--- Text for analysis ---

OK, any brain surgery that you do in Linux is done in the command prompt. so you must open the terminal window, which will be somewhere on your desktop or in the menus. It will open a command prompt a little like an MS-DOS window.
Now, first become root, like this
su
then entering root password. Now, we need to locate the partition you want to try and mount, so you need to know that
hda - is primary master IDE device
hdb - is primary slave IDE device
hdc - is secondary master IDE device
hdd - is secondary slave IDE device
Knowing that that is the case, now we just need to confirm the partition's name, which (if we take the example of the partition being on hdb) we can investigate with this command:-
more /proc/partitions | grep "hdb"
You will see something like this:-
3 64 80043264 hdb 2733 12376 18285 8810 333 751 2176 5600 -13 442020 37312332
3 65 32764536 hdb1 1952 9956 11912 1720 8 0 8 420 0 1630 2140
3 66 1 hdb2 0 0 0 0 0 0 0 0 0 0 0
3 69 32764536 hdb5 36 3 43 70 0 0 0 0 0 70 70
3 70 14506663 hdb6 741 2408 6298 6940 325 751 2168 5180 0 5360 12120
Try to locate your partition, remembering that hdb1 is the first partition, etc. Look at the third column of numbers to locate the size.

--- Data listing ---

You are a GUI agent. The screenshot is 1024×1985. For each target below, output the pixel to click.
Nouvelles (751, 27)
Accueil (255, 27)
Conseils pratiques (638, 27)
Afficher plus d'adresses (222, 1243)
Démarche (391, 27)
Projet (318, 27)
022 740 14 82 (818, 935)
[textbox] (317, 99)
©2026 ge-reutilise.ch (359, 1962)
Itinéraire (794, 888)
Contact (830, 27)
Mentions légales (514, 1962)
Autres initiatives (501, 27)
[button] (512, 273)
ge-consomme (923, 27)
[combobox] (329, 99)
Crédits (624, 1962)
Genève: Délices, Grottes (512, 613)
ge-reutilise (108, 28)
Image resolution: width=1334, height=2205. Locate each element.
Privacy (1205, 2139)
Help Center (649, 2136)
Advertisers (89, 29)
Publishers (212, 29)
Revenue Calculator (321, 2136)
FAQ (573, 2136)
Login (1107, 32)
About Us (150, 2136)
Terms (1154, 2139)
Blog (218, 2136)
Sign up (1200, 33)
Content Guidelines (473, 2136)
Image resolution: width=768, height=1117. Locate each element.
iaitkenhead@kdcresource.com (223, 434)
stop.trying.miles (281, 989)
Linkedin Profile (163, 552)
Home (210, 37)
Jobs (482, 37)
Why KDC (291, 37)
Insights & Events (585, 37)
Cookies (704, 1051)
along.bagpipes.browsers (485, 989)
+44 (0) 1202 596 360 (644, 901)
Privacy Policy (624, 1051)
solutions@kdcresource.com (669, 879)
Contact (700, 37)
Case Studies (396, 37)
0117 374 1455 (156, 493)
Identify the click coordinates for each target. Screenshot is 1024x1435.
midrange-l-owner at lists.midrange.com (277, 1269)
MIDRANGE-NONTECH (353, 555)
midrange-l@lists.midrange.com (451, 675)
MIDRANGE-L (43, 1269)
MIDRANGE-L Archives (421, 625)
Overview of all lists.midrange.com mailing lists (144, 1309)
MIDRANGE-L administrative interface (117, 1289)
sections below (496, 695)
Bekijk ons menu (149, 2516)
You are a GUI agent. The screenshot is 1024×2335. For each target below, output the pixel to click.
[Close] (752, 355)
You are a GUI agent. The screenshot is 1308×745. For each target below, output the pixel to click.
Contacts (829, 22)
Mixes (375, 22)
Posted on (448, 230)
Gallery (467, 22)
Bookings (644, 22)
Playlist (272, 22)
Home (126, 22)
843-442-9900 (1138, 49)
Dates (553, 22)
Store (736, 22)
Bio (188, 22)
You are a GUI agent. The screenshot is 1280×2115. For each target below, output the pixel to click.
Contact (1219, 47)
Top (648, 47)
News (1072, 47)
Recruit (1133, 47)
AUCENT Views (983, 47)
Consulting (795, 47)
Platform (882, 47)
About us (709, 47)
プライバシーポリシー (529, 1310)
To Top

---

Brief A – In the Linux partition guide, restate the passage starting with "OK, any brain" and going on through "an MS-DOS window.", changing "terminal window" to "console window".
Brief B – According to the Linux partition guide, why must the terminal window be opened first?
Brief C – Summarize the Linux partition guide in two sentences.

Response A –
OK, any brain surgery that you do in Linux is done in the command prompt. so you must open the console window, which will be somewhere on your desktop or in the menus. It will open a command prompt a little like an MS-DOS window.

Response B – Any "brain surgery" you do in Linux is done in the command prompt, and the terminal window opens a command prompt.

Response C – To find a partition to mount, open the terminal window, become root with the su command and the root password, and learn that hda, hdb, hdc and hdd are the primary master, primary slave, secondary master and secondary slave IDE devices. Then confirm the partition's name with a command such as more /proc/partitions | grep "hdb", where hdb1 is the first partition and the third column of numbers shows the size.